En fait, la décision des électeurs britanniques n’est pas une suprise totale. Depuis quatre mois que les deux camps faisaient campagne, l’un pour le «in» et l’autre, pour le «out», beaucoup prédisaient le Brexit. Et ce, même si l’Union européenne avait fait des concessions en accordant au Royaume Uni un «statut spécial» et que les dirigeants britanniques et européens, ainsi que les économistes n’en finissaient pas de mettre en garde contre des perspectives plus que sombres en cas de victoire du «out». Les Britanniques, une majorité d’entre eux en tout cas, ont fait leur choix, estimant qu’ils devaient partager avec leur gouvernement un fardeau trop lourd. Il faut savoir en effet que dans la mesure où il était considéré comme un poids lourd de l’Union, le Royaume Uni devait y apporter des contributions budgétaires colossales. Même les tenants du «in» reconnaissent que leur pays ne pourrait être plus puissant, sûr et prospère que dans une Union européenne réformée.

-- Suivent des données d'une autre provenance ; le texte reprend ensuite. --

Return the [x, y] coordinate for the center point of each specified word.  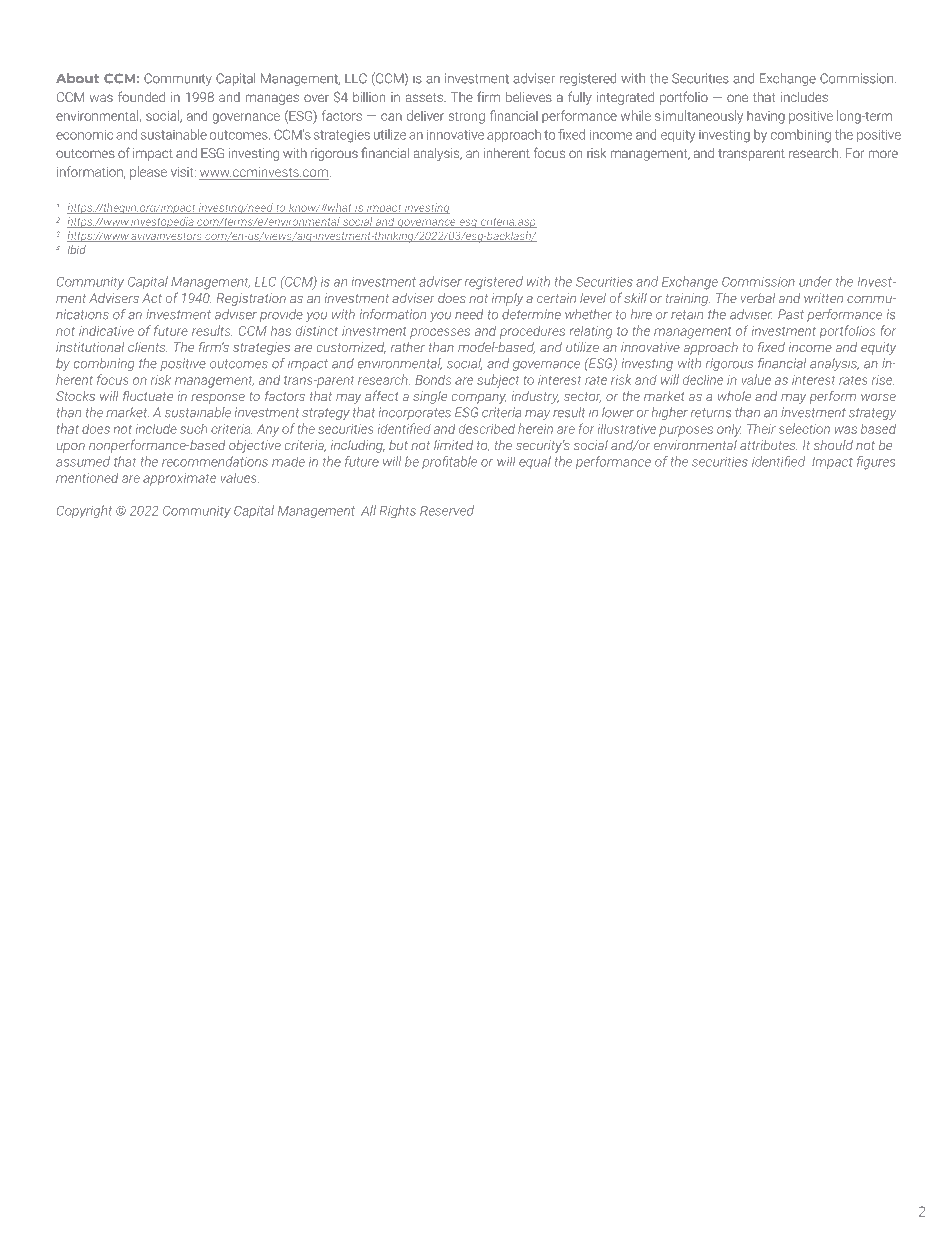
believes [529, 97]
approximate [179, 479]
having [766, 117]
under [815, 281]
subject [498, 381]
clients [148, 347]
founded [141, 96]
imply [507, 299]
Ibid [77, 249]
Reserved [447, 510]
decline [703, 379]
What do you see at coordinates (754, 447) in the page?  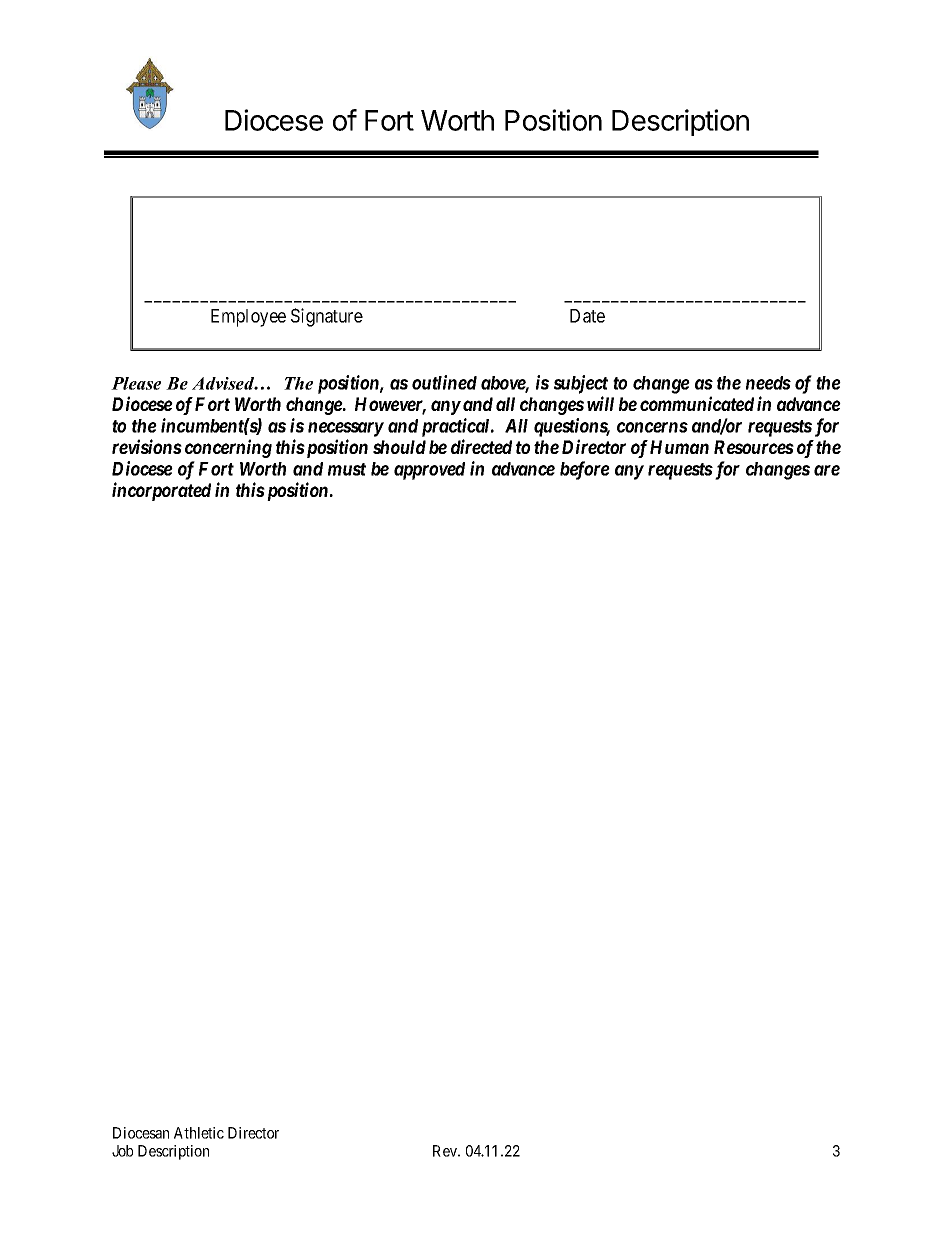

Il est clair que le départ du Royaume-Uni porte un coup dûr à l’Union européenne, qui n’est pas réputée pour sa solidité institutionnelle. Une nouvelle période s’est ouverte pour Londres et personne ne peut se risquer à affirmer    que ça marchera mieux. Ce dont on est certain, en revanche, c’est que l’Union européenne connaîtra un recul considérable, sans doute le plus important depuis la deuxième Guerre mondiale, dans ses efforts visant à bâtir une alliance puissante.